Siegerin wurde völlig zu Recht die gebürtige Russin Olga Martynova mit einem so trickreichen wie unterhaltsamen und fabulierfreudigem, man ahnt es, Erwachsenwerdungs-Text, wobei der klagenfurtübliche Osteuropa-Bonus auch eine Rolle gespielt haben dürfte. Dass mit Matthias Nawrats Text aus dem Platinenzusammenlöt-Proletariat im surrealen Schwarzwald-Setting und Inger-Maria Mahlkes hypnotisch-sprödem Protokoll einer Alleinerziehenden zwischen Backshop und Domina auch Annäherungen an zeitgenössische Arbeitswelten honoriert wurden, ist ebenfalls erfreulich.

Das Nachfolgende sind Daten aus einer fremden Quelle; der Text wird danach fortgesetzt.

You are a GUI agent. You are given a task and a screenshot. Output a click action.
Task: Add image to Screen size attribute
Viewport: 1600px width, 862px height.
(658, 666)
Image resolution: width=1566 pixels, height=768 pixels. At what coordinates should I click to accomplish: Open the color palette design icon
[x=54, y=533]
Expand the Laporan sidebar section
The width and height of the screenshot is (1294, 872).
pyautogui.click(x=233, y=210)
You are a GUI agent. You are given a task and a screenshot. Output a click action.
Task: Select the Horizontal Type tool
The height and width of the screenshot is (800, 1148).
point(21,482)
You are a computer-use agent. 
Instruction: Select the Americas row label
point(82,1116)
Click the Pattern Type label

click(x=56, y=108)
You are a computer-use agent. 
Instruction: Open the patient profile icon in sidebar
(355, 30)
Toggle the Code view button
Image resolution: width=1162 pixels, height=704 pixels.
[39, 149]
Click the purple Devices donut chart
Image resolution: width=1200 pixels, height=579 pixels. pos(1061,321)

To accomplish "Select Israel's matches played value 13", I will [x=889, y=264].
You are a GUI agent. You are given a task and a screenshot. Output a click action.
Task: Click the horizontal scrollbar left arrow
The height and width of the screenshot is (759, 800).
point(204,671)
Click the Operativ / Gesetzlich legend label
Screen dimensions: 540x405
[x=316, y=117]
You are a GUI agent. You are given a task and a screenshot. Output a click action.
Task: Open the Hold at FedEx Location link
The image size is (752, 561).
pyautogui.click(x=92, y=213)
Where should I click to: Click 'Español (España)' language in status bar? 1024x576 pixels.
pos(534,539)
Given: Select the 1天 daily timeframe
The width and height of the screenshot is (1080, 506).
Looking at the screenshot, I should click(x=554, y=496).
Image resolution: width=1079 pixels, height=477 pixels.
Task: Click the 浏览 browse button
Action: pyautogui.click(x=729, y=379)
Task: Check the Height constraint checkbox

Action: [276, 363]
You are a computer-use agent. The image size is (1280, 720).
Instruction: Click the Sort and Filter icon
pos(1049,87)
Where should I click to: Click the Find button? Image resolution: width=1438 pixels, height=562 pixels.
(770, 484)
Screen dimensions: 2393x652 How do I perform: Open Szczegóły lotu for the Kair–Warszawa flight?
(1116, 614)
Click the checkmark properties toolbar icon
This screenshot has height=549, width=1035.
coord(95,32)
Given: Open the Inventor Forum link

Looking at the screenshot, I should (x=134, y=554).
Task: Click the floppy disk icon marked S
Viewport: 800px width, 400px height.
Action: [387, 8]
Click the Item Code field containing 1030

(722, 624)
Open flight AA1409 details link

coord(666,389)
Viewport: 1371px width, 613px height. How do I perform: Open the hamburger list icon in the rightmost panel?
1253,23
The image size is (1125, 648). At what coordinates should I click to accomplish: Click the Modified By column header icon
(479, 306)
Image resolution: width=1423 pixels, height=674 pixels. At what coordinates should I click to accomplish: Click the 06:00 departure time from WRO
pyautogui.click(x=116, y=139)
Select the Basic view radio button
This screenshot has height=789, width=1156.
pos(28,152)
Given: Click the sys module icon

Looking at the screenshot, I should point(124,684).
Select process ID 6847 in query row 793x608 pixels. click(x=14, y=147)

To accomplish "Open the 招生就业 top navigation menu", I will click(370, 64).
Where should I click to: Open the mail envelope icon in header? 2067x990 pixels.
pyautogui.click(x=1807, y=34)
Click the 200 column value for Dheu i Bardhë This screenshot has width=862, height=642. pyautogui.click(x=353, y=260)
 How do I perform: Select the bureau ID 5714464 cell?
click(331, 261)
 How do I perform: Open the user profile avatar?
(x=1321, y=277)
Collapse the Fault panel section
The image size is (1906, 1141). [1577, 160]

Und Cornelia Travnicek? Sie bekam den Publikumspreis, verbunden mit einem mehrmonatigen Job als Stadtschreiberin in Klagenfurt. Den vor Ort ins Herz geschlossenen Bewerb hätte sie ohnehin wieder besucht. Und für ihren Bubble-Tea-Shop wird sich auch eine Lösung finden: "Dann werde ich eben Teilzeitstadtschreiberin".